The narrative similarities are uncanny, and both feature foul-mouthed, brash heroes that grow in meaningful ways despite leaving buckets of gore in their wakes. Another interesting similarity is how both Suda and Tatsuki Fujimoto, the creator of Chainsaw Man, are tremendous film buffs that love to sprinkle in homages. Suda’s games have featured dozens of references, from David Lynch films to Godzilla.

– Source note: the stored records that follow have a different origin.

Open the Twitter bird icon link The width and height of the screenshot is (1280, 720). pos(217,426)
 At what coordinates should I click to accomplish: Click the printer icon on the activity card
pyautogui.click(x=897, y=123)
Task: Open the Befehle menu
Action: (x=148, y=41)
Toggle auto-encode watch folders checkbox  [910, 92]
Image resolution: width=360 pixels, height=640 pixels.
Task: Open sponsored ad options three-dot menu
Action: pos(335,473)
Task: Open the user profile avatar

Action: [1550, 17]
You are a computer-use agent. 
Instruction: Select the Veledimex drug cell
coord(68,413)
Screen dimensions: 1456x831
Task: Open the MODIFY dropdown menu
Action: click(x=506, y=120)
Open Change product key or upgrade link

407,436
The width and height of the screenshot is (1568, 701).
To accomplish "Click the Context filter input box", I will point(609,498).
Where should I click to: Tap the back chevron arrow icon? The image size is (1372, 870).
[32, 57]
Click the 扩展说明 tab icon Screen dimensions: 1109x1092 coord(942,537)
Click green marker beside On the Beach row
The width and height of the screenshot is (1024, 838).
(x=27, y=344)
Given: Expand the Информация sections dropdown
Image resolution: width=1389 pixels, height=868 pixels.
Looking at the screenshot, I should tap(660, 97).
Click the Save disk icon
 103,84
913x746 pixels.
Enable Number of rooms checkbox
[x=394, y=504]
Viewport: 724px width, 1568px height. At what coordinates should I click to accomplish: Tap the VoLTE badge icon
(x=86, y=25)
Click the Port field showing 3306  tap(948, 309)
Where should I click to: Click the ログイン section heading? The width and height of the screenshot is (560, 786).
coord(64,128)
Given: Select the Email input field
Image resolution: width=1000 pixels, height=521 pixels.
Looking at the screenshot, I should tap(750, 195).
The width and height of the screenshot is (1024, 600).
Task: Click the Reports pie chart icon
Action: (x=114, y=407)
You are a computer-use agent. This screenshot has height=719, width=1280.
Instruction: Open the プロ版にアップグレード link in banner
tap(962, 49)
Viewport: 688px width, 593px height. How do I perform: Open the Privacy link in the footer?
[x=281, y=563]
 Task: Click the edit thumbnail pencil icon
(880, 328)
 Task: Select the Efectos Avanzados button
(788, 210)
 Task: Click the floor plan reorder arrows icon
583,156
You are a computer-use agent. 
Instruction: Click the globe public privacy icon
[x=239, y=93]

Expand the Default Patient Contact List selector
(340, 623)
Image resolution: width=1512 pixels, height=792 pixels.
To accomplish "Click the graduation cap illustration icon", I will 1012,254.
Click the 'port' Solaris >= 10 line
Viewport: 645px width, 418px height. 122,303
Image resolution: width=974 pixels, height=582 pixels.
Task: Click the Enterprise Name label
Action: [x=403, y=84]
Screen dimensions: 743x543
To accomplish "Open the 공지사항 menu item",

Similarly, Chainsaw Man’s opening is an amalgamation of film references from things like The Big Lebowski, Pulp Fiction, Attack of the Killer Tomatoes, and more. Suda also already has experience making anime adaptions, working as director and writer for two adaptions released in 2006, Samurai Champloo: Sidetracked and Blood+: One Night Kiss.
Recent anime games like One Piece: World Seeker, have seen creators return to craft original stories, and in an ideal situation that would happen for Chainsaw Man. With Fujimoto creating an original story and Suda working on gameplay design, a Chainsaw Man video game could really turn out to be something special. Anime games, in general, have long had a problem with lackluster adaptions and simple fighting games, and a bold Chainsaw Man title led by a visionary creator like Suda could be just the antidote to fix that.